Voor alles is een eerste keer. 
'Waren het een beetje knappe robots?', giechelt ze nerveus. Mijn ogen worden groot van verbazing en ik kijk haar ongelovig aan. Wat vroeg ze zonet? 
Haar grootste vijanden zijn robots en zij vraagt me of ze knáp waren? 
Waar zit de logica bij mensen? Geef mij maar binaire getallen en al die codes, want dit snap ik niet! 
'Nee?', geef ik als een stil antwoord. Mijn stem slaat een beetje over.  
Ze haalt haar schouders op. 'Jammer.' 
Ik schud mijn hoofd, dit is belachelijk. 
Heb ik eigenlijk ooit al een knappe robot gezien? Wat is dat eigenlijk? Een duur uitziende misschien? 
Ik weet wel dat die Vince een knappe is, maar dat is een mens. 
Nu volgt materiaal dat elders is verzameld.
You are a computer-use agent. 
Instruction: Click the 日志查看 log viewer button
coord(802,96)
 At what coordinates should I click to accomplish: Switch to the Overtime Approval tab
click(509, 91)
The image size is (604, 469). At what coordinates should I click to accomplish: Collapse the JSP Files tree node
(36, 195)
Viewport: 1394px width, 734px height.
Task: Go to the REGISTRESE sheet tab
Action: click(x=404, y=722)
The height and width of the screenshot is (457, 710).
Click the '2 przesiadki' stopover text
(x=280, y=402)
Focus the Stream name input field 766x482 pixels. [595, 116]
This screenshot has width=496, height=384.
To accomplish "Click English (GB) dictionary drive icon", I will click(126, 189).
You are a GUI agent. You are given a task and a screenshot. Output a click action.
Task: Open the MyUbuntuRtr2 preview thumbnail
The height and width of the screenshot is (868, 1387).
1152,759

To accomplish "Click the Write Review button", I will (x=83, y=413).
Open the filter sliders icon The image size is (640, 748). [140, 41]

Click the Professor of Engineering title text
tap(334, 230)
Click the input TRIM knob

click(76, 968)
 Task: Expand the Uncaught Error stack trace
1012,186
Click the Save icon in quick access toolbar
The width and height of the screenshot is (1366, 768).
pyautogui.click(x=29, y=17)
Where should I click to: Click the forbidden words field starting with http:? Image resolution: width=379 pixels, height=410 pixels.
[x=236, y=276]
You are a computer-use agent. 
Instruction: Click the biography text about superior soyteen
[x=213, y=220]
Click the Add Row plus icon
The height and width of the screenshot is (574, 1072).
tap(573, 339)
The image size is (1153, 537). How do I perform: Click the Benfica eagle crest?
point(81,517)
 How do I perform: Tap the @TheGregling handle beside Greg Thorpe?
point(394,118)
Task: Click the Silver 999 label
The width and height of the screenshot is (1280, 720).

Dit wordt steeds gekker, en het is amper begonnen

Oké, ik weet ongeveer nu waar alles ligt en mijn plattegrond is snel gevormd. 
Hier de kantine, daar de slaapzaal - jongens en meisjes gescheiden - en daar de badkamers. De kamer waar ik het minst zal zijn, dus. 
Ook hebben ze opslagplaatsen voor eten - met en zonder koeling - en wat verloren zetels hier en daar moeten een ontspanningsplek voorstellen. 
En raar maar waar hebben ze ook een inloopkast, reusachtig gewoon. 
Als Valentine me het laat zien, weet ik niet waar eerst te kijken. De kleren hangen allemaal op kleur en die is dan weer onderverdeeld in maat. 
Jurkjes, T-shirts, broeken en rokken. Allemaal versleten, maar het straalt wel iets uit. Nooit geweten dat ik kleren zo leuk zou vinden! 
Vreemd genoeg hebben ze ook een bureau, waar twee wiebelige tafels staan met laptops. 'Hebben ze hier bereik, dan?', vraag ik als ik over de dichtgeklapte pc strijk met mijn hand. Hij is lang niet gebruikt, want er ligt een dikke laag stof op. 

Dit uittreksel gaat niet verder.